Un tráiler conducido por un chimpancé borracho entra a toda hostia en la plaza, pierde el control y vuelca, desparramando las diez toneladas de pimientos del padrón que transporta. Georgie Dann tiene un flechazo y se enamora del mono, que no para de echar la pota. Se acaban casando en Las Vegas. Al año, el chimpancé abandona a Georgie Dann y se liga a Sharon Stone. Ahora sólo quedamos Steven Seagal y yo.
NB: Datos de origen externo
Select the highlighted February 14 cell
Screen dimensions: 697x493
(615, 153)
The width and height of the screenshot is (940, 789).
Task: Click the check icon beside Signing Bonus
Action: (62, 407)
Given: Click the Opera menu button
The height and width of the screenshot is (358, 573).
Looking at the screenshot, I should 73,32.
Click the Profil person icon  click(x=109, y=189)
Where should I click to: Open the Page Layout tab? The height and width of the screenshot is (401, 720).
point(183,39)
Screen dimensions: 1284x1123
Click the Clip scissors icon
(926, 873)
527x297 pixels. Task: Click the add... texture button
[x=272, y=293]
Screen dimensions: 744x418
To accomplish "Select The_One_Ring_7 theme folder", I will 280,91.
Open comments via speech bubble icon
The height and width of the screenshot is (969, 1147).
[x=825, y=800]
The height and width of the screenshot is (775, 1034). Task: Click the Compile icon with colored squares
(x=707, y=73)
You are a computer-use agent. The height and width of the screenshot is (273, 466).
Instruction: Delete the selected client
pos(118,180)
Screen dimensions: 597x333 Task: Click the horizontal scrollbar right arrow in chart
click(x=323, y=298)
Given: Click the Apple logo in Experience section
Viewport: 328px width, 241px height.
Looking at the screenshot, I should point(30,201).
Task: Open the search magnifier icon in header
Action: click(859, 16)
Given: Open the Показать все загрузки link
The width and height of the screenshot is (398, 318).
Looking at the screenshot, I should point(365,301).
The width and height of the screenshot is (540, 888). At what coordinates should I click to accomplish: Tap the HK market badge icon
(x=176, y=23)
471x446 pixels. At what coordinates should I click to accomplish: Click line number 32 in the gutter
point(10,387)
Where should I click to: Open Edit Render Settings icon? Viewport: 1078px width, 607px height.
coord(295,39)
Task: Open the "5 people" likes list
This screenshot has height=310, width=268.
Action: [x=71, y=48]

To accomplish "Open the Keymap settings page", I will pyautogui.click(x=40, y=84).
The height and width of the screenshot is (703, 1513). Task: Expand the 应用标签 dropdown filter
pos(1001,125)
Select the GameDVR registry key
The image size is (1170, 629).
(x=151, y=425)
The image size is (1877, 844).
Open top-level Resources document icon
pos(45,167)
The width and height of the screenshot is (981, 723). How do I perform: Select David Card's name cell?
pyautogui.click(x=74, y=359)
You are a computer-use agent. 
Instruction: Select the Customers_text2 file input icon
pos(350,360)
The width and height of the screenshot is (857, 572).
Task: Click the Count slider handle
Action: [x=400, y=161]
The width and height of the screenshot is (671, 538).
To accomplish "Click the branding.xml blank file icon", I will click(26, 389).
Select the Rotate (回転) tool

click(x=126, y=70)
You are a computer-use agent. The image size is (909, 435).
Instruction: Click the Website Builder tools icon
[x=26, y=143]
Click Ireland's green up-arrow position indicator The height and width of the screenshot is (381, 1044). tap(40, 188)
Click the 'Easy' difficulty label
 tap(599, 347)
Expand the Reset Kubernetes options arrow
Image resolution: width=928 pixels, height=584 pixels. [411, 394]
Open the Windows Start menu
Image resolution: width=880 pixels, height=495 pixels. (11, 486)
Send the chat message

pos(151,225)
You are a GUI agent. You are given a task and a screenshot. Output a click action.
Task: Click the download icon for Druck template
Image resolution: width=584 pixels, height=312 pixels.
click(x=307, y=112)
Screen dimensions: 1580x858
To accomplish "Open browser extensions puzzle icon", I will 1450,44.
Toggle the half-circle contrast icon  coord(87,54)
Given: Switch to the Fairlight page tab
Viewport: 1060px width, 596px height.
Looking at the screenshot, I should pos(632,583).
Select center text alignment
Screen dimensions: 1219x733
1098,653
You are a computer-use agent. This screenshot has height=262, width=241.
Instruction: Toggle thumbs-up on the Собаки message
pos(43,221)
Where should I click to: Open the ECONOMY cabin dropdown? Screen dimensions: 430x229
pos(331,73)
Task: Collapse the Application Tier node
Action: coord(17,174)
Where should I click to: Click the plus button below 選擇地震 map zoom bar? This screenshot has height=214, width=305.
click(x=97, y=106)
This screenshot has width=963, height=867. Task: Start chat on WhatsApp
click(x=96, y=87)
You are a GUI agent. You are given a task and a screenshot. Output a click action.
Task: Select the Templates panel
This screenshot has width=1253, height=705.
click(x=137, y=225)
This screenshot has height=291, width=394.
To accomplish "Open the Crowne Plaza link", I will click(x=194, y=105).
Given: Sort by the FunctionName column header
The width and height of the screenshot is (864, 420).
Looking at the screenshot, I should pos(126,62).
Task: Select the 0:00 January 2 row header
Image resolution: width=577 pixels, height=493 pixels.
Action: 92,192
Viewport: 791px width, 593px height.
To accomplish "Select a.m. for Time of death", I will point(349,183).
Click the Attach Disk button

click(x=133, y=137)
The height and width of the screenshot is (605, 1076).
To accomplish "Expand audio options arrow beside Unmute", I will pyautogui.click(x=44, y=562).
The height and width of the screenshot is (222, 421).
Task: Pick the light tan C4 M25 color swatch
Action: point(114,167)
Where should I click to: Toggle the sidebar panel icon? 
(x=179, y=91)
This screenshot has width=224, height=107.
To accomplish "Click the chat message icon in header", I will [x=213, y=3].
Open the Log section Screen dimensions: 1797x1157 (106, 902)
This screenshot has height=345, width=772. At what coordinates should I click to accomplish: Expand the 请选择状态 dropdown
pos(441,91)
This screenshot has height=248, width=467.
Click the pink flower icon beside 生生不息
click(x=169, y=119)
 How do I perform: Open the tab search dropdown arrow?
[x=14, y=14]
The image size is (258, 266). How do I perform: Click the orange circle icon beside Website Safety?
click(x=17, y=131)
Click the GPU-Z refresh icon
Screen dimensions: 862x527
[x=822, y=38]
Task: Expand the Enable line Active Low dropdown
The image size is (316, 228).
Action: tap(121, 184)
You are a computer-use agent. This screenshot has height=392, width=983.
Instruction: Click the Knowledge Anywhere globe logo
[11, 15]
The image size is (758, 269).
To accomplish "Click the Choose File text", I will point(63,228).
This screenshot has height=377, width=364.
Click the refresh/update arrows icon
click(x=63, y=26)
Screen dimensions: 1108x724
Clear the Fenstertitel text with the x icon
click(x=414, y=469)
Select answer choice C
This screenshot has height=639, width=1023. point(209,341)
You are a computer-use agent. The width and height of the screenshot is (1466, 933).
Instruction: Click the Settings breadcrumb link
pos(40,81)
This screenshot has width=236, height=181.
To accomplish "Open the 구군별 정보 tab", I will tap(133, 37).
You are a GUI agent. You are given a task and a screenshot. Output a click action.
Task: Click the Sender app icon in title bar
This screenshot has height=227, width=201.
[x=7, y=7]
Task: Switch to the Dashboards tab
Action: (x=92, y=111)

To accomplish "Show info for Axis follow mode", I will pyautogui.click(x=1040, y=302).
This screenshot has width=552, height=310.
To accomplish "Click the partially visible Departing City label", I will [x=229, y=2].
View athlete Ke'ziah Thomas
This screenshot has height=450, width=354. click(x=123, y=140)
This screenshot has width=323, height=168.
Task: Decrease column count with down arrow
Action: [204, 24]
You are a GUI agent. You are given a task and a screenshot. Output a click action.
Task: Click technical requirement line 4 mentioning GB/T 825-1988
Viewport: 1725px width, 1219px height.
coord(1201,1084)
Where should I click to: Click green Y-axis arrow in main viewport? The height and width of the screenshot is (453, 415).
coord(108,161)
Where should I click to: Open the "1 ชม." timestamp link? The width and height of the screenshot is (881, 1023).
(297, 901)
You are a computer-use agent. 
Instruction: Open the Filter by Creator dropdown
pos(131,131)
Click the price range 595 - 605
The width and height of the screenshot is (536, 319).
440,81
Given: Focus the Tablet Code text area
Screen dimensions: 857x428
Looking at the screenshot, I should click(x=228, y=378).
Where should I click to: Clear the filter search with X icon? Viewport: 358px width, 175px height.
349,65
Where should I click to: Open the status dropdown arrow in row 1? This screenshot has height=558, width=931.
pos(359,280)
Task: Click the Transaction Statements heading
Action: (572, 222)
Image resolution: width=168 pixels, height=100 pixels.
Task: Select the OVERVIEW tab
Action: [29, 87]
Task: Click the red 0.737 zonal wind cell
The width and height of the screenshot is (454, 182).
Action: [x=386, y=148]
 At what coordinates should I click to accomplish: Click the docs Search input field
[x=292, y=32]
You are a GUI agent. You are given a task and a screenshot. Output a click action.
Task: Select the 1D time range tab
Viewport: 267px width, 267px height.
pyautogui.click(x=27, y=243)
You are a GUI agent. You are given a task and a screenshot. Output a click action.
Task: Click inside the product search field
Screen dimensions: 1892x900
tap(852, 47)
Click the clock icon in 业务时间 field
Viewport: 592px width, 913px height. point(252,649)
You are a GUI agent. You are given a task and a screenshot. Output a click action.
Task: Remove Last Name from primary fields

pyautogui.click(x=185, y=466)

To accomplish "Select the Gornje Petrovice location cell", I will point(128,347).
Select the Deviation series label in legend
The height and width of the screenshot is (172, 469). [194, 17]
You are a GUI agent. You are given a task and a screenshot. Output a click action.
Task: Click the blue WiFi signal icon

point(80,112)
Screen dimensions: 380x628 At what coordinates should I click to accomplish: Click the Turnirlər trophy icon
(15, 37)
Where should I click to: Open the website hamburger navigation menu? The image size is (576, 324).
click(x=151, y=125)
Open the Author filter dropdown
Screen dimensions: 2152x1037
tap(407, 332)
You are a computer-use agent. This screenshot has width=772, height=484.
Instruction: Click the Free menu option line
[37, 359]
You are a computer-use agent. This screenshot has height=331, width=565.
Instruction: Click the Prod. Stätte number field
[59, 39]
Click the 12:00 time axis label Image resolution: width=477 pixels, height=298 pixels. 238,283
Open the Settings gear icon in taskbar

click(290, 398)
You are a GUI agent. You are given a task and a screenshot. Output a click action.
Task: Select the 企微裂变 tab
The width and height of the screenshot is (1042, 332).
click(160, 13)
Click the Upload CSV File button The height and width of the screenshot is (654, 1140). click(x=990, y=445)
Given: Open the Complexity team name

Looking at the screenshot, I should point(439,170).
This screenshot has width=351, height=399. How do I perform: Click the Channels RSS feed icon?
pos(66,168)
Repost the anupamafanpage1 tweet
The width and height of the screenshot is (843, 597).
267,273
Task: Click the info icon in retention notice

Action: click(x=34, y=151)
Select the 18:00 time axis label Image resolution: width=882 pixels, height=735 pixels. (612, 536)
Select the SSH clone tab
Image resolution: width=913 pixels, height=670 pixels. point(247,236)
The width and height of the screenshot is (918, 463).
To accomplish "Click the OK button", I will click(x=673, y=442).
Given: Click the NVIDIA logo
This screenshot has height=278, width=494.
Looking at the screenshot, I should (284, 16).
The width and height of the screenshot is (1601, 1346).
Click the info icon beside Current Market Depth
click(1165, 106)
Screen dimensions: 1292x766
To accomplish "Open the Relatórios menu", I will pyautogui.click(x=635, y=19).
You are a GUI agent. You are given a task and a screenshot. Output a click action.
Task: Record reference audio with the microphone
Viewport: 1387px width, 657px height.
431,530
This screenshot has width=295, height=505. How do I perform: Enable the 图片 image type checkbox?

Empezamos a comer pimientos como autómatas. Seagal no para de insultarme en arameo. Las palomas continúan chillando que son Sigmund Freud. Comienza a llover sangría.
48 horas después de ininterrumpida gula pimientera, Steven Seagal pide permiso para ir a cargar, y es succionado por el váter. Acaba escupido a otro pliegue espacio-temporal y aparece en la última cena con los apóstoles, y en vez de Jesús, se come él el marrón de la traición de Judas y lo acaban crucificando los romanos.
Gano el campeonato mundial; pero me cuesta una almorrana del tamaño de una sandía.
La crema que me receta el médico (una cigüeña con cinco carreras) me provoca un fuerte efecto secundario que me transforma en Sarah Connors.
De vuelta a la Tierra, una sobrecarga en la red eléctrica de mi casa dota de vida al microondas, convencido de ser un Terminator con la única misión de acabar con mi vida. Incapaz de desenchufarse, no para de gritarme: “¡Sarah Connors, te voy a gratinar hasta el Día del Juicio Final, hijadeputa!”
Ahí me despierto.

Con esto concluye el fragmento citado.